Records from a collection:
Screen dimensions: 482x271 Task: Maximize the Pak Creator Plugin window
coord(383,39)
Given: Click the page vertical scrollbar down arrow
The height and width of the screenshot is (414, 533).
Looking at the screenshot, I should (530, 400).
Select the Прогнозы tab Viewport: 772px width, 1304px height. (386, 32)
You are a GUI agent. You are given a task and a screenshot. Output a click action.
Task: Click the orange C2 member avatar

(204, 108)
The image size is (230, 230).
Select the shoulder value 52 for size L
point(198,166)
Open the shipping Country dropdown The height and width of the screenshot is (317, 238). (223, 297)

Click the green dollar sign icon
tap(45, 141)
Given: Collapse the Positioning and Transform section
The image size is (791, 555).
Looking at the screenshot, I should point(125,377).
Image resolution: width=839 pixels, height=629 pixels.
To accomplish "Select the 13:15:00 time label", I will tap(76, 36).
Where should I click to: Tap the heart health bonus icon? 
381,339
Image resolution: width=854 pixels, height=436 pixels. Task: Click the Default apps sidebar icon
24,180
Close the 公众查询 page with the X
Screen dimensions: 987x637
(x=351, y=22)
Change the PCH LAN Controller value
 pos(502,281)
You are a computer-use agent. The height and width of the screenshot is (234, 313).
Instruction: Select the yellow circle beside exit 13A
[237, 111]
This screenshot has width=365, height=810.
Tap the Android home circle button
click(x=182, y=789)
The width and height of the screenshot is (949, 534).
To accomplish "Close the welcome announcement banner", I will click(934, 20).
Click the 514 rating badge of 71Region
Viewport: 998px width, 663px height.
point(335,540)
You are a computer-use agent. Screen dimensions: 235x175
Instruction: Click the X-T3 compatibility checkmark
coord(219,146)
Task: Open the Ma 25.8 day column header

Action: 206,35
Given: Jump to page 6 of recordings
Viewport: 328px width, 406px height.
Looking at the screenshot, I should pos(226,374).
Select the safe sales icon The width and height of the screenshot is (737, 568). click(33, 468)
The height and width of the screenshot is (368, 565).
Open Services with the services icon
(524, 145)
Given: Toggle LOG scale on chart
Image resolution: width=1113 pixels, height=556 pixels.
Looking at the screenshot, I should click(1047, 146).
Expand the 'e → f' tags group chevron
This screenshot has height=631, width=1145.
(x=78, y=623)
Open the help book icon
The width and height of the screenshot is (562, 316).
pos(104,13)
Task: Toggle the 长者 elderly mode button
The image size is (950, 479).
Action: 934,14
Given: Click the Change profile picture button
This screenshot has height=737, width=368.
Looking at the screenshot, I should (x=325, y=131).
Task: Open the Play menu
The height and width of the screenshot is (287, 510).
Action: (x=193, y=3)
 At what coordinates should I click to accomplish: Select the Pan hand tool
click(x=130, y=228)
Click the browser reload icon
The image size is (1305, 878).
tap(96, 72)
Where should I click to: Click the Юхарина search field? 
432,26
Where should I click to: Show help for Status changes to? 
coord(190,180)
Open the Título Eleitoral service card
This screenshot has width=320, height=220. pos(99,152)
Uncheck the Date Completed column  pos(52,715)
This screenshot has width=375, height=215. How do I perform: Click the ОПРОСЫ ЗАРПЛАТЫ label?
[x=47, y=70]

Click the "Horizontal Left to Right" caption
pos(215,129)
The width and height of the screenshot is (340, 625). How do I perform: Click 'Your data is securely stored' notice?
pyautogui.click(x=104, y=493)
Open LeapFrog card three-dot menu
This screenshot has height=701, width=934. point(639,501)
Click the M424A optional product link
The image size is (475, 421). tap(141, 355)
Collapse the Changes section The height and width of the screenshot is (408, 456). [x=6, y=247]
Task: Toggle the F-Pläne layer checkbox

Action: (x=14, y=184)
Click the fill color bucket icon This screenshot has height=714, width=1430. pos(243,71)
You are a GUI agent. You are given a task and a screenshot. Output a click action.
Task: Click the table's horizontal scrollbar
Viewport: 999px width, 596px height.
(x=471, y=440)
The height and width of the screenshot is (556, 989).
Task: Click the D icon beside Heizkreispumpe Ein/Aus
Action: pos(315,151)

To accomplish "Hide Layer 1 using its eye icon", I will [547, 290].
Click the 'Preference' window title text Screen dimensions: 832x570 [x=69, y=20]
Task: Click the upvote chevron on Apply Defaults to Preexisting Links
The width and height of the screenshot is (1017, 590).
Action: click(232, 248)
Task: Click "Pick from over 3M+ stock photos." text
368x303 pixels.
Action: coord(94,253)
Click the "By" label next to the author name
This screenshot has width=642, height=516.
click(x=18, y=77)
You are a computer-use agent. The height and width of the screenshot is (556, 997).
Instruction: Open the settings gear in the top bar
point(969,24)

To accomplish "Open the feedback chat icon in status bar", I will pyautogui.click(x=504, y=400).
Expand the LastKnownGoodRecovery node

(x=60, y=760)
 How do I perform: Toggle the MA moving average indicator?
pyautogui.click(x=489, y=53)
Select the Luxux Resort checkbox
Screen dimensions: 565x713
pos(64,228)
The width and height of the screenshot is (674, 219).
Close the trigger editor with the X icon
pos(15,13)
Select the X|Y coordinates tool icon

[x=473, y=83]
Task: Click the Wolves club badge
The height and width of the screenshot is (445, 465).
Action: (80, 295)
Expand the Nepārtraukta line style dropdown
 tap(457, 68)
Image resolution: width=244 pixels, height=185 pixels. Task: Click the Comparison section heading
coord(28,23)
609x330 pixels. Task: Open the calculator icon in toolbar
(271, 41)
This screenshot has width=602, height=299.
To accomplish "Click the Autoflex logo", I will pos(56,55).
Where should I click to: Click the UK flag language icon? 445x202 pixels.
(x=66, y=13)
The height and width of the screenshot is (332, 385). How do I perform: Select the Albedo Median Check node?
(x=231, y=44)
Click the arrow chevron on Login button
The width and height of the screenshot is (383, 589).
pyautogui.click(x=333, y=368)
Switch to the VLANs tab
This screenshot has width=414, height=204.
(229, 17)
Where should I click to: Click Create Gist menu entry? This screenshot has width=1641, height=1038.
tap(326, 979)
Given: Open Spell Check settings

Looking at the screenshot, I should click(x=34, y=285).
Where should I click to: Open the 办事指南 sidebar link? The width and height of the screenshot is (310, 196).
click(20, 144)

**Problem requirements:** Look through the data above and report every line in which "scrollbar" appears.

**Solution:**
Given: Click the page vertical scrollbar down arrow
Task: Click the table's horizontal scrollbar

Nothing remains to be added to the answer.